═════ RECORDS SHOWN

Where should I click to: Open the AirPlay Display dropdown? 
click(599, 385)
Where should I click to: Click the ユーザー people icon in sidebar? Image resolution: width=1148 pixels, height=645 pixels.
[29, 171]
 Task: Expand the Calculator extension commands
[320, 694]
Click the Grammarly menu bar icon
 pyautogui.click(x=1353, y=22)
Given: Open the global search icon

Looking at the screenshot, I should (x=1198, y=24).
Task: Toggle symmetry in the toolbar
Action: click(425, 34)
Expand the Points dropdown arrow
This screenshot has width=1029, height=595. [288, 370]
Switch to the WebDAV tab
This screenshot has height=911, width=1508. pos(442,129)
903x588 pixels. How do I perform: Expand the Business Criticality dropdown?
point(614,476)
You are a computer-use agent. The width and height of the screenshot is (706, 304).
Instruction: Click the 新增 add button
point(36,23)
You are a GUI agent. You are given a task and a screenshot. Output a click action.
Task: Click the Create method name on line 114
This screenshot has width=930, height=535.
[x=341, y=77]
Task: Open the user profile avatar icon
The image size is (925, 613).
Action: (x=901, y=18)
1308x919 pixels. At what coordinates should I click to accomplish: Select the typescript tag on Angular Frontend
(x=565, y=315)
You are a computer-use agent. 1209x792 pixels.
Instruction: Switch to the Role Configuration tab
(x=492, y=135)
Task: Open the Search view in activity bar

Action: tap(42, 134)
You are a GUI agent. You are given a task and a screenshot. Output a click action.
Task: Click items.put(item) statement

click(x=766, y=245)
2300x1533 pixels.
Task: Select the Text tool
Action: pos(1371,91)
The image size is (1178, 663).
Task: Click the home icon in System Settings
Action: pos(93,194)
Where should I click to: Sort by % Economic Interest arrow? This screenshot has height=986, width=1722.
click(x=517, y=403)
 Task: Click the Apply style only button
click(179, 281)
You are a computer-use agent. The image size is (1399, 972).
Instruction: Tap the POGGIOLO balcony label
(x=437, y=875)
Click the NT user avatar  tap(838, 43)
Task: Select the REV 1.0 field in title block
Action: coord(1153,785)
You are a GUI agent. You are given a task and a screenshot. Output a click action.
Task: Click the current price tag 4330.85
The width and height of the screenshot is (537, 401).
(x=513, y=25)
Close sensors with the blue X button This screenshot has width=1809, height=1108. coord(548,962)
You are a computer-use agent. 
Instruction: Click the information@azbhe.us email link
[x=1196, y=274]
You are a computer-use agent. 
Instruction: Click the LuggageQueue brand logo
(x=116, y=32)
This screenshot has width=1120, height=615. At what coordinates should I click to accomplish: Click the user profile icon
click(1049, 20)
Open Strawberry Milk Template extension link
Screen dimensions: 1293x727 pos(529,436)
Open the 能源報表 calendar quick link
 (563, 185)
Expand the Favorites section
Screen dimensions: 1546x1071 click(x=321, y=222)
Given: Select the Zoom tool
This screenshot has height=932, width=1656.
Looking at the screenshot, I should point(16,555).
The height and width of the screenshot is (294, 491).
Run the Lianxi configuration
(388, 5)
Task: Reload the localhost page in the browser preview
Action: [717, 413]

══════════

### PROBLEM STATEMENT:
Could you transcribe each entry exactly as it stands?

### RESPONSE BOX:
Where should I click to: Open the AirPlay Display dropdown? 
click(599, 385)
Where should I click to: Click the ユーザー people icon in sidebar? Image resolution: width=1148 pixels, height=645 pixels.
[29, 171]
 Task: Expand the Calculator extension commands
[320, 694]
Click the Grammarly menu bar icon
 pyautogui.click(x=1353, y=22)
Given: Open the global search icon

Looking at the screenshot, I should (x=1198, y=24).
Task: Toggle symmetry in the toolbar
Action: click(425, 34)
Expand the Points dropdown arrow
This screenshot has width=1029, height=595. [288, 370]
Switch to the WebDAV tab
This screenshot has height=911, width=1508. pos(442,129)
903x588 pixels. How do I perform: Expand the Business Criticality dropdown?
point(614,476)
You are a computer-use agent. The width and height of the screenshot is (706, 304).
Instruction: Click the 新增 add button
point(36,23)
You are a GUI agent. You are given a task and a screenshot. Output a click action.
Task: Click the Create method name on line 114
This screenshot has width=930, height=535.
[x=341, y=77]
Task: Open the user profile avatar icon
The image size is (925, 613).
Action: (x=901, y=18)
1308x919 pixels. At what coordinates should I click to accomplish: Select the typescript tag on Angular Frontend
(x=565, y=315)
You are a computer-use agent. 1209x792 pixels.
Instruction: Switch to the Role Configuration tab
(x=492, y=135)
Task: Open the Search view in activity bar

Action: tap(42, 134)
You are a GUI agent. You are given a task and a screenshot. Output a click action.
Task: Click items.put(item) statement

click(x=766, y=245)
2300x1533 pixels.
Task: Select the Text tool
Action: pos(1371,91)
The image size is (1178, 663).
Task: Click the home icon in System Settings
Action: pos(93,194)
Where should I click to: Sort by % Economic Interest arrow? This screenshot has height=986, width=1722.
click(x=517, y=403)
 Task: Click the Apply style only button
click(179, 281)
You are a computer-use agent. The image size is (1399, 972).
Instruction: Tap the POGGIOLO balcony label
(x=437, y=875)
Click the NT user avatar  tap(838, 43)
Task: Select the REV 1.0 field in title block
Action: coord(1153,785)
You are a GUI agent. You are given a task and a screenshot. Output a click action.
Task: Click the current price tag 4330.85
The width and height of the screenshot is (537, 401).
(x=513, y=25)
Close sensors with the blue X button This screenshot has width=1809, height=1108. coord(548,962)
You are a computer-use agent. 
Instruction: Click the information@azbhe.us email link
[x=1196, y=274]
You are a computer-use agent. 
Instruction: Click the LuggageQueue brand logo
(x=116, y=32)
This screenshot has width=1120, height=615. At what coordinates should I click to accomplish: Click the user profile icon
click(1049, 20)
Open Strawberry Milk Template extension link
Screen dimensions: 1293x727 pos(529,436)
Open the 能源報表 calendar quick link
 (563, 185)
Expand the Favorites section
Screen dimensions: 1546x1071 click(x=321, y=222)
Given: Select the Zoom tool
This screenshot has height=932, width=1656.
Looking at the screenshot, I should point(16,555).
The height and width of the screenshot is (294, 491).
Run the Lianxi configuration
(388, 5)
Task: Reload the localhost page in the browser preview
Action: [717, 413]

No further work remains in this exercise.